(Zeilen aus einem Datensatz)
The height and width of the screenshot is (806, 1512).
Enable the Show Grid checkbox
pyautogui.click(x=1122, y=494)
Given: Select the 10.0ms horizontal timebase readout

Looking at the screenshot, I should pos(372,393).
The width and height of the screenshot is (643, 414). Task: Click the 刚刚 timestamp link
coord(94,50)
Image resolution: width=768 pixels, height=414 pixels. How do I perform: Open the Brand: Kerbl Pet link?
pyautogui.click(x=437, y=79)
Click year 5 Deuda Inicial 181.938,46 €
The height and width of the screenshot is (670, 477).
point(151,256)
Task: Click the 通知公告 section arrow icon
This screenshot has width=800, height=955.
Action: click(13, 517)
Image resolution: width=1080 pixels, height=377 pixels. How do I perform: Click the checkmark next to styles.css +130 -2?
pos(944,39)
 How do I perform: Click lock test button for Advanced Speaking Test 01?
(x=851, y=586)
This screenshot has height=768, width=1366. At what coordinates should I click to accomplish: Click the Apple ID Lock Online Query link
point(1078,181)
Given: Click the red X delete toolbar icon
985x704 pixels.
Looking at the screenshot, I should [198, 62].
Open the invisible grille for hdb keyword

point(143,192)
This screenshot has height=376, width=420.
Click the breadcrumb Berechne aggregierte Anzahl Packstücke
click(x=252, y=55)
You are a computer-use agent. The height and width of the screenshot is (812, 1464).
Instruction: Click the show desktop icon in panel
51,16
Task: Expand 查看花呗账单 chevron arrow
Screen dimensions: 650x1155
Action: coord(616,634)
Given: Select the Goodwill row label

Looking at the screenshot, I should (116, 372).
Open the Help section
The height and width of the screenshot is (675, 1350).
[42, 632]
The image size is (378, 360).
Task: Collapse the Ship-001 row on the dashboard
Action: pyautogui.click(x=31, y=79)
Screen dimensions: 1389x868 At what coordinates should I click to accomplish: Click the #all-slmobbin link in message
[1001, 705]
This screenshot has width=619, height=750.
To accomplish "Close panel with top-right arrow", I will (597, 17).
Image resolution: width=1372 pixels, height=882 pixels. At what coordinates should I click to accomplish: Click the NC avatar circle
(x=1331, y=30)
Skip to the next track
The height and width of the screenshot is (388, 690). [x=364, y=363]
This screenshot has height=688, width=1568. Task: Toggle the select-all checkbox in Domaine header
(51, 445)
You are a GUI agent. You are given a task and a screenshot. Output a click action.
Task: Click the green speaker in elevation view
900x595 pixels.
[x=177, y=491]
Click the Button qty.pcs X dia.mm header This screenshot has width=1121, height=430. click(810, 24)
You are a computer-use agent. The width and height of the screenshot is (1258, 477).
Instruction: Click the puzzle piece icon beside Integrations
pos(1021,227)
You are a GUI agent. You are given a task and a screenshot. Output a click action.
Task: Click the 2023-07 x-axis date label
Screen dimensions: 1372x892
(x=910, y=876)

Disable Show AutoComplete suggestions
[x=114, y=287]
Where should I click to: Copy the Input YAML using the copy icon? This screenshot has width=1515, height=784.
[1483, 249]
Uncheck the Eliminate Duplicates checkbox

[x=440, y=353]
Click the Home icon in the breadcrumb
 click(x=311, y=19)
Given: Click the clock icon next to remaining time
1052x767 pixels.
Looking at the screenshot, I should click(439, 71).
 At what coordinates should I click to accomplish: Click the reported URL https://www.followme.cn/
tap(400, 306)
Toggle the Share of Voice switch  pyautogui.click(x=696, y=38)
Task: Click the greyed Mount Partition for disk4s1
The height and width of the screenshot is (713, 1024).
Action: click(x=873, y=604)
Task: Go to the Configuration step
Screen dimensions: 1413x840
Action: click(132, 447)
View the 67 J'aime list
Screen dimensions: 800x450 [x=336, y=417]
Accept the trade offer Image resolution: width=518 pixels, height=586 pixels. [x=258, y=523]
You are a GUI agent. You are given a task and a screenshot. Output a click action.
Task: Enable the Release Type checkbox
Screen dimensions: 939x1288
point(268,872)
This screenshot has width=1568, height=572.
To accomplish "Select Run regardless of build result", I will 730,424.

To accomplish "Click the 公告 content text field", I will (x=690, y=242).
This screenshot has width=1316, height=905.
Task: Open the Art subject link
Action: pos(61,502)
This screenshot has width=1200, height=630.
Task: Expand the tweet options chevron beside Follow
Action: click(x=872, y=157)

▸ Aufgabe: Wiederhole aus der Liste oben wortgetreu die Zeilen, beginnend mit der Zeile mit "Open the Help section" bis einschließlich der Zeile mit "Action: click(x=873, y=604)".

▸ Lösung:
Open the Help section
The height and width of the screenshot is (675, 1350).
[42, 632]
The image size is (378, 360).
Task: Collapse the Ship-001 row on the dashboard
Action: pyautogui.click(x=31, y=79)
Screen dimensions: 1389x868 At what coordinates should I click to accomplish: Click the #all-slmobbin link in message
[1001, 705]
This screenshot has width=619, height=750.
To accomplish "Close panel with top-right arrow", I will (597, 17).
Image resolution: width=1372 pixels, height=882 pixels. At what coordinates should I click to accomplish: Click the NC avatar circle
(x=1331, y=30)
Skip to the next track
The height and width of the screenshot is (388, 690). [x=364, y=363]
This screenshot has height=688, width=1568. Task: Toggle the select-all checkbox in Domaine header
(51, 445)
You are a GUI agent. You are given a task and a screenshot. Output a click action.
Task: Click the green speaker in elevation view
900x595 pixels.
[x=177, y=491]
Click the Button qty.pcs X dia.mm header This screenshot has width=1121, height=430. click(810, 24)
You are a computer-use agent. The width and height of the screenshot is (1258, 477).
Instruction: Click the puzzle piece icon beside Integrations
pos(1021,227)
You are a GUI agent. You are given a task and a screenshot. Output a click action.
Task: Click the 2023-07 x-axis date label
Screen dimensions: 1372x892
(x=910, y=876)

Disable Show AutoComplete suggestions
[x=114, y=287]
Where should I click to: Copy the Input YAML using the copy icon? This screenshot has width=1515, height=784.
[1483, 249]
Uncheck the Eliminate Duplicates checkbox

[x=440, y=353]
Click the Home icon in the breadcrumb
 click(x=311, y=19)
Given: Click the clock icon next to remaining time
1052x767 pixels.
Looking at the screenshot, I should click(439, 71).
 At what coordinates should I click to accomplish: Click the reported URL https://www.followme.cn/
tap(400, 306)
Toggle the Share of Voice switch  pyautogui.click(x=696, y=38)
Task: Click the greyed Mount Partition for disk4s1
The height and width of the screenshot is (713, 1024).
Action: click(x=873, y=604)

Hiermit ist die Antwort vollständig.